Is anyone else as confounded about this election as I am?

First, reality check. I am not a full-time political analyst and don’t have enough hours in the day to slog through every nuance of a candidate’s platform. There is simply too much out there and too much of it is smokescreen. So, I do what most reasonable people do: Try to understand the basic issues and the issues that most concern me, figure each candidate’s supposed position on them, consider opinions of people I respect whose views are along the lines of my own, and take a look at what the people are saying who are my diametric opposite. Then I scratch my head.

I figure, we’re only picking a general manager, it should be simple: The war-monger, or the other guy. Much of the strength of an administration lies in the decision making and power of the various department heads. Bush has chosen a scary group of extremists for his. Kerry’s cohorts, assuming he is the guy officially tapped, who knows? It’s probably clear to most of you that I lean Libertarian, although I am officially on the books as No Party Affiliation. Yup, I’m one of those key Florida swing votes, and in my own defense, I punched a mean chad back in 2000. With the left fractured, Democrat, Independent, Green Party, Libertarian, there’s no point in casting a vote for my true choice candidate. The numbers game reduces me to casting a vote against a particular candidate; voting for the lesser of two evils. That is not my idea of a successful process. When and how did we get stuck with the two-party system? How do we put an end to it? Or, how do we fracture the Republican Party to even the playing field?
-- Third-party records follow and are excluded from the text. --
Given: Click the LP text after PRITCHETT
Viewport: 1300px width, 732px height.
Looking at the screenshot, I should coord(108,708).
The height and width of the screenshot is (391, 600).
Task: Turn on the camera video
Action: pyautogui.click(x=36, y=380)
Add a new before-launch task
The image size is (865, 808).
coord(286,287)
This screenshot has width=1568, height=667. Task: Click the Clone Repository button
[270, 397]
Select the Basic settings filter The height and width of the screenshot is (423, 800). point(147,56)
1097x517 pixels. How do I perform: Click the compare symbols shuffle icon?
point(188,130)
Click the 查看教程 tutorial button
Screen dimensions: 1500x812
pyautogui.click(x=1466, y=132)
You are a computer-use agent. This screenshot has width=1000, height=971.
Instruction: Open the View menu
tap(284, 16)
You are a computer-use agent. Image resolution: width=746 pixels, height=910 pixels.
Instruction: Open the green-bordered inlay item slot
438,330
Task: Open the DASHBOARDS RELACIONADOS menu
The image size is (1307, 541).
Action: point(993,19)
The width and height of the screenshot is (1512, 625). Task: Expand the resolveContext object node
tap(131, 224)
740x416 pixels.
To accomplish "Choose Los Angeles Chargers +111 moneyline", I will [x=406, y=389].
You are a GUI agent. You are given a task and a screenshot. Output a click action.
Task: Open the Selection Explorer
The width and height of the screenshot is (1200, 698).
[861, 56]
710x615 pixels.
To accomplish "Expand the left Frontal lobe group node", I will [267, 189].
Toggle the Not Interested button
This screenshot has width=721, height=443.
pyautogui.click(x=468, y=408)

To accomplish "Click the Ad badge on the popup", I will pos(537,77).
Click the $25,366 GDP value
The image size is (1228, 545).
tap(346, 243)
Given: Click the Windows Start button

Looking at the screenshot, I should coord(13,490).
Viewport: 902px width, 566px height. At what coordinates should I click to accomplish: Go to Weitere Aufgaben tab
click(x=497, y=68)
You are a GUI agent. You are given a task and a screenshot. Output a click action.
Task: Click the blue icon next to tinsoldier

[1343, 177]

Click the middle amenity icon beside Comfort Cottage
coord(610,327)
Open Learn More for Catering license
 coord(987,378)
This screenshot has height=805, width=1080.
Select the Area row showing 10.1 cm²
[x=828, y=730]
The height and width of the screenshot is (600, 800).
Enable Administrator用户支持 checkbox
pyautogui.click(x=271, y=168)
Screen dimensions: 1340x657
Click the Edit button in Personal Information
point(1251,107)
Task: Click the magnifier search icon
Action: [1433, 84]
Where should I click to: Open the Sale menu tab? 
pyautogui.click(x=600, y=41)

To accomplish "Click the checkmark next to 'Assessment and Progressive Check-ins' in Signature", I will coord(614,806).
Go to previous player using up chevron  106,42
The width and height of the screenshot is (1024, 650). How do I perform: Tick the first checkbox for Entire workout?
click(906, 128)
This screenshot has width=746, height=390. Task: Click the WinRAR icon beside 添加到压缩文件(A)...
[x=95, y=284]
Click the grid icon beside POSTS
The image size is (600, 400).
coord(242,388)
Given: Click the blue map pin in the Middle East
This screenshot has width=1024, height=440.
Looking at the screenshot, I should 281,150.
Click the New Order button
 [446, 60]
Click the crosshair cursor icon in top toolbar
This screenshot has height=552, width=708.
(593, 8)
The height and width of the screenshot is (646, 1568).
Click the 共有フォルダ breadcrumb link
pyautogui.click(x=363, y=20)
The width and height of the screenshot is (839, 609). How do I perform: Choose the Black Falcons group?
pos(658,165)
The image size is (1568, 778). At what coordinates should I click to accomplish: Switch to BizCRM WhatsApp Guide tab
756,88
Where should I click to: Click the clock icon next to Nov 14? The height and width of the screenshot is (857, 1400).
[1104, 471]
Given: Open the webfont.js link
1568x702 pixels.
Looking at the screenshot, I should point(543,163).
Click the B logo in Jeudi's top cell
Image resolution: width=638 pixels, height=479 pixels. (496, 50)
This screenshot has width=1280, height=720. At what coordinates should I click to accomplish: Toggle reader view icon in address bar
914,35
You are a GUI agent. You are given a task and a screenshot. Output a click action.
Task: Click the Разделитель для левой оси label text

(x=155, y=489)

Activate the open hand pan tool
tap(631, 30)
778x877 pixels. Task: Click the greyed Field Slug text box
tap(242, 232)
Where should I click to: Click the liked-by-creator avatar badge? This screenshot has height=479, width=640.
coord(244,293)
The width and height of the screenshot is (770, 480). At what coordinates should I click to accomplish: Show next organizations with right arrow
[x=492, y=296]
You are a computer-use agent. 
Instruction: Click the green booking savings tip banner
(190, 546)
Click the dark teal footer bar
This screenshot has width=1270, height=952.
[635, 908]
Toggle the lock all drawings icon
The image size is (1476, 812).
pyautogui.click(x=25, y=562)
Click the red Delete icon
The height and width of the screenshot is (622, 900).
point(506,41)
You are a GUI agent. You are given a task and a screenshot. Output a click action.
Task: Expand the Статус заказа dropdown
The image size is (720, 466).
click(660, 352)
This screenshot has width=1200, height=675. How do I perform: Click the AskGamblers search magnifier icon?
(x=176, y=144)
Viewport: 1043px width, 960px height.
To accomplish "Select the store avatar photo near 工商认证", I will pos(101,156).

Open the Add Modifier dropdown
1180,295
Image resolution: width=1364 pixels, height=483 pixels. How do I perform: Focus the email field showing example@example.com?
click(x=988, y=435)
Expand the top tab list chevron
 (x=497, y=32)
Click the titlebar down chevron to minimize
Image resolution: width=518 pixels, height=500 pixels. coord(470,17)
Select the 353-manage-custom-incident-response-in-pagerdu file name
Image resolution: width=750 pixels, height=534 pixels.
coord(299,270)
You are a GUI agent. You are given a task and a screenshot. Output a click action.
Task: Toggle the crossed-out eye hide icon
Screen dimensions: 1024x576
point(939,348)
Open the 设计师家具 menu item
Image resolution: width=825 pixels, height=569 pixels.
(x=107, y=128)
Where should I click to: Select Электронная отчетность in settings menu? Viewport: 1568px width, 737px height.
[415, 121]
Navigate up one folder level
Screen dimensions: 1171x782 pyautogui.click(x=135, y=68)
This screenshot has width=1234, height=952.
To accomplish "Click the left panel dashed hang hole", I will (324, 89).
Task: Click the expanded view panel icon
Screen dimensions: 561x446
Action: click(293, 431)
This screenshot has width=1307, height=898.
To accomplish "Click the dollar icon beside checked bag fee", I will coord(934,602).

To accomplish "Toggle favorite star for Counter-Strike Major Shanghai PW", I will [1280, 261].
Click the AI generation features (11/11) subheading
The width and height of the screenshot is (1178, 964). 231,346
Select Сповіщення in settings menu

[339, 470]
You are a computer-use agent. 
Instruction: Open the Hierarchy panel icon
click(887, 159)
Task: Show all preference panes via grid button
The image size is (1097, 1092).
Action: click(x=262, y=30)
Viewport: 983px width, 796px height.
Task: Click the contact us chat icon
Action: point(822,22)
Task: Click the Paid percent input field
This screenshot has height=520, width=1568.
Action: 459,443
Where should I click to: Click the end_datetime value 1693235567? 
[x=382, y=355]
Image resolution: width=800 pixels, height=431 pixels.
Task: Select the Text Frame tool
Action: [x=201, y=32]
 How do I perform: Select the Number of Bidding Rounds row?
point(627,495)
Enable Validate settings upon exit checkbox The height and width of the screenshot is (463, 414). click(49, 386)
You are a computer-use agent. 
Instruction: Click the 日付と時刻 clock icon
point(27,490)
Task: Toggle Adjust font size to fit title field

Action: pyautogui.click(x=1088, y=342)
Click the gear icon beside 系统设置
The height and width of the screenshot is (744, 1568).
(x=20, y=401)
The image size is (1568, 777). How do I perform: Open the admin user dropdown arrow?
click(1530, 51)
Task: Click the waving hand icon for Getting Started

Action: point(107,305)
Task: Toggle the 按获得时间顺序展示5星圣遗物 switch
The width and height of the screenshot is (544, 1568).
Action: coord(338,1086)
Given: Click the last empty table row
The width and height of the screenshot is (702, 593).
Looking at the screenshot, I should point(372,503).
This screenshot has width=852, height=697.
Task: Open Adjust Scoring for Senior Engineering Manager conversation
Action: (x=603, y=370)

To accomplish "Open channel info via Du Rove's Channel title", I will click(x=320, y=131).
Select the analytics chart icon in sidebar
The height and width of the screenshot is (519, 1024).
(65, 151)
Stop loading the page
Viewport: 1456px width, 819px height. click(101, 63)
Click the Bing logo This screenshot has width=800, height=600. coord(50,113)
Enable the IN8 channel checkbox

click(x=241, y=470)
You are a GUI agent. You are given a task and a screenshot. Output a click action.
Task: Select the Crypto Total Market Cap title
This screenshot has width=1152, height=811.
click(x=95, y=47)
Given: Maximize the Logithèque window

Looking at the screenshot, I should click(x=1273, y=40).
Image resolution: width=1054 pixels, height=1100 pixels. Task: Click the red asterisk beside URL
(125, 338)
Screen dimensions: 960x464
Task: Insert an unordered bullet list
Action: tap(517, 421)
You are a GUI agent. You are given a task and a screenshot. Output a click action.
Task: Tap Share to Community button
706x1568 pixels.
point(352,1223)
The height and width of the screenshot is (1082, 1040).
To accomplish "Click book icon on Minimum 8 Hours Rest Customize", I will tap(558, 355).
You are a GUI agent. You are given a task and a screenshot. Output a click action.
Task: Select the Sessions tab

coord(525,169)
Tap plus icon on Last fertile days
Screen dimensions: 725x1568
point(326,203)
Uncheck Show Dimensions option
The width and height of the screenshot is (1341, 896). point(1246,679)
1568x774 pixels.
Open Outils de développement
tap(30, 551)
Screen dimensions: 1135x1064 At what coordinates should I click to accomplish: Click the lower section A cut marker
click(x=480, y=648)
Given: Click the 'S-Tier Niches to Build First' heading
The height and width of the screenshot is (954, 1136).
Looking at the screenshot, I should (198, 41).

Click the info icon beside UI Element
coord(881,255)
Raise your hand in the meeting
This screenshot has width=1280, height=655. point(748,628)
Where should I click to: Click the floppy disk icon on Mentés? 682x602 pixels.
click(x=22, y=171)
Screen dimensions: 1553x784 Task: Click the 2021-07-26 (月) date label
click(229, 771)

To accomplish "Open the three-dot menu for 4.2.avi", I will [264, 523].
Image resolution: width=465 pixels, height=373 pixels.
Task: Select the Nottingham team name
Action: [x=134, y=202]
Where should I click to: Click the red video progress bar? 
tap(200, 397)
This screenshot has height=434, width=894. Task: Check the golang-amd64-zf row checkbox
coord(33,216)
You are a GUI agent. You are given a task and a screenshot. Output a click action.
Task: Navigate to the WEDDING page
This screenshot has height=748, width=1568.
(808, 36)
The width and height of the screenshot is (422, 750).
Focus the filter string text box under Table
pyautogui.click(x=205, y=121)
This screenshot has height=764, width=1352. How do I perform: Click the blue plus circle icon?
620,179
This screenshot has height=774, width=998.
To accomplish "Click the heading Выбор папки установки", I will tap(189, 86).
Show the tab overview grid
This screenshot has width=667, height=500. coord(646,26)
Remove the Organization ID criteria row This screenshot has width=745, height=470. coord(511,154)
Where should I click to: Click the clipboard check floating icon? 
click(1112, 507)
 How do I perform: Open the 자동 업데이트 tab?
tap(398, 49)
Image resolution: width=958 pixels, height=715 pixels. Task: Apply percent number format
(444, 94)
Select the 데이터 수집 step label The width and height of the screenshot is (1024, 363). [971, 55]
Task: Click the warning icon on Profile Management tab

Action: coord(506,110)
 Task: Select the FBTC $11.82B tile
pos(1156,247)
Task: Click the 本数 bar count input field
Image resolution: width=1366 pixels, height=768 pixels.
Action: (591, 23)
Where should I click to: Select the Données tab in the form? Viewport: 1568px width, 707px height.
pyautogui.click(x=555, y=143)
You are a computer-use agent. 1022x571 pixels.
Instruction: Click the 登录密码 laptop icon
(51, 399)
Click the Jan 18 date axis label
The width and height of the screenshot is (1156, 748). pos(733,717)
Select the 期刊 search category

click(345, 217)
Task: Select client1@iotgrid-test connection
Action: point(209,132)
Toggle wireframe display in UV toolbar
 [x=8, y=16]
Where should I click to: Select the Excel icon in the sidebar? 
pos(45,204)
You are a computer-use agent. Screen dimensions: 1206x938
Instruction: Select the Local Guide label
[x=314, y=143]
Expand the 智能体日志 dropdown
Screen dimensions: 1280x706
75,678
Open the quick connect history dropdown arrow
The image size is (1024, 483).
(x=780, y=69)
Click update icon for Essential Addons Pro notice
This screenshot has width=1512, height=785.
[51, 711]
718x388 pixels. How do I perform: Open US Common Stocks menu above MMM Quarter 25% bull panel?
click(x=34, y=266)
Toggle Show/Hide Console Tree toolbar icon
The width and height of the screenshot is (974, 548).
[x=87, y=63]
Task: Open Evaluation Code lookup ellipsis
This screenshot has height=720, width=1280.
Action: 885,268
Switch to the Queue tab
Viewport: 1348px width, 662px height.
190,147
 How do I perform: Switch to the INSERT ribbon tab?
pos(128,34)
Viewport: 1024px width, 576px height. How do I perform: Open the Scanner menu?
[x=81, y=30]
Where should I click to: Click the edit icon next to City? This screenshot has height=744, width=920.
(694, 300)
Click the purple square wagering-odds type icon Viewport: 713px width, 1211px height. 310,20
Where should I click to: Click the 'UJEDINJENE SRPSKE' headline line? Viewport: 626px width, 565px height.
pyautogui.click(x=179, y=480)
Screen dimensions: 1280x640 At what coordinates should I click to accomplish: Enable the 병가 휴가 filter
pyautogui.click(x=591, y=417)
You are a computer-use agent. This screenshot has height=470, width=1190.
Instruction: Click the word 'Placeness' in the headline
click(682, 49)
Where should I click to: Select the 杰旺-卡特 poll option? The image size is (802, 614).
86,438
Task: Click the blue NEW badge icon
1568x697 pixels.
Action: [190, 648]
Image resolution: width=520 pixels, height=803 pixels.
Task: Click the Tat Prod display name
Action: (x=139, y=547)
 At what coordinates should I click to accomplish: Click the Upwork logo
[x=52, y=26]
In the July issue of Vanity Fair, Christopher Hitchens has written a heartwarming column about the cracks beginning to appear among the Republicans, between neocons and traditional conservatives. This could prove to be an important development. Keep your fingers crossed.

Why don’t we adopt the idea of compulsory attendance at the polls, like Australia, fining people who don’t vote? Wouldn’t this encourage participation by those lower socio-economic groups who don’t generally turn out at the polling places, but traditionally favor the Democrats? Oh, I think I may have just answered my own question.

Jeb Bush is still refusing to revamp the electronic voting system put in place after the last debacle. The new system is not without its faults. No paper trail is available to vouch for accuracy in at least 11 Florida counties, leaving them unable to manually recount results in another expectedly close contest. Great. Gives all those conspiracy theorists something to obsess about.

Remember the Flori-duh headlines? Just wait.

Why are there fewer political blogs written by women? Maybe men who blog have more free time to analyze the intricacies of the political scene, while women who blog, who are no less concerned about politics, are just more closely involved with the day-to-day dealings of their families. You write what you know.

As a busy homeschooling, blogging mom, I must try to devote more time toward a deeper understanding of, and participation in politics. In the meantime, I’ll continue to devote my time to raising a batch of good little revolutionaries.

I’m Lynne D., and I approve this message.